START SUPPLIED ENTRIES

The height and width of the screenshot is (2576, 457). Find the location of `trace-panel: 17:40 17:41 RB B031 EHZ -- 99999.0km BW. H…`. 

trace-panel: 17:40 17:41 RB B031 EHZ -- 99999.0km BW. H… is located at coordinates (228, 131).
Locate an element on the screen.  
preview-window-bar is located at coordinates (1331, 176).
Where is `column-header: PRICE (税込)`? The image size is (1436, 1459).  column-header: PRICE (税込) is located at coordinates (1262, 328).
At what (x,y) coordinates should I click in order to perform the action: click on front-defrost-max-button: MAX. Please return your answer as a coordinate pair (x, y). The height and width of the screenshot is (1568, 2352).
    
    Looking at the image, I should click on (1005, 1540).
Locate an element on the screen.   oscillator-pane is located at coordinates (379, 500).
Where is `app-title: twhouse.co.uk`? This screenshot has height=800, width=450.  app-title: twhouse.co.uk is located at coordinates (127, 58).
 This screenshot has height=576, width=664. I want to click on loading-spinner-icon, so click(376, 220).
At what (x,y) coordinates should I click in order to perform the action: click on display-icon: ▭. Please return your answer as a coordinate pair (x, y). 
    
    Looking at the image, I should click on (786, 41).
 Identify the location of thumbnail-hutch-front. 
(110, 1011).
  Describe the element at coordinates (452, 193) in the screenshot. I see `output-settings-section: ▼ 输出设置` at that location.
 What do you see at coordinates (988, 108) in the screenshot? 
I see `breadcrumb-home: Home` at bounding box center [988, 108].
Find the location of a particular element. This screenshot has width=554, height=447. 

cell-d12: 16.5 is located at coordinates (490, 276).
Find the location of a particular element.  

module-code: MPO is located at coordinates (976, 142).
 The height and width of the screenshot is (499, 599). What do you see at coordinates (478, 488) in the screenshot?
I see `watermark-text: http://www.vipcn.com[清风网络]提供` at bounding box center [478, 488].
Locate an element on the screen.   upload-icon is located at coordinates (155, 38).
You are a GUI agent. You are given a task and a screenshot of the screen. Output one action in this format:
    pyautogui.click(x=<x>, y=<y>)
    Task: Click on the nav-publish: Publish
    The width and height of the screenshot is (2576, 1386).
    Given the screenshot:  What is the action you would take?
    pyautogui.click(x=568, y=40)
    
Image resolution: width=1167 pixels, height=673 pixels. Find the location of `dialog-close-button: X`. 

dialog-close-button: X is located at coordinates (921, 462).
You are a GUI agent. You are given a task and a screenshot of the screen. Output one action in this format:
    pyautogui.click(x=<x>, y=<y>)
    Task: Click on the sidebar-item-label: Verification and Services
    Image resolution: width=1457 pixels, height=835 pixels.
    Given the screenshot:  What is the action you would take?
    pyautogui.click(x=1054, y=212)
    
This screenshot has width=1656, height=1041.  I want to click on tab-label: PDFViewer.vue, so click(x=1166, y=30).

END SUPPLIED ENTRIES

Identify every line above that contains the string "perform", and copy each of those lines in full.

At what (x,y) coordinates should I click in order to perform the action: click on front-defrost-max-button: MAX. Please return your answer as a coordinate pair (x, y). The height and width of the screenshot is (1568, 2352).
At what (x,y) coordinates should I click in order to perform the action: click on display-icon: ▭. Please return your answer as a coordinate pair (x, y). 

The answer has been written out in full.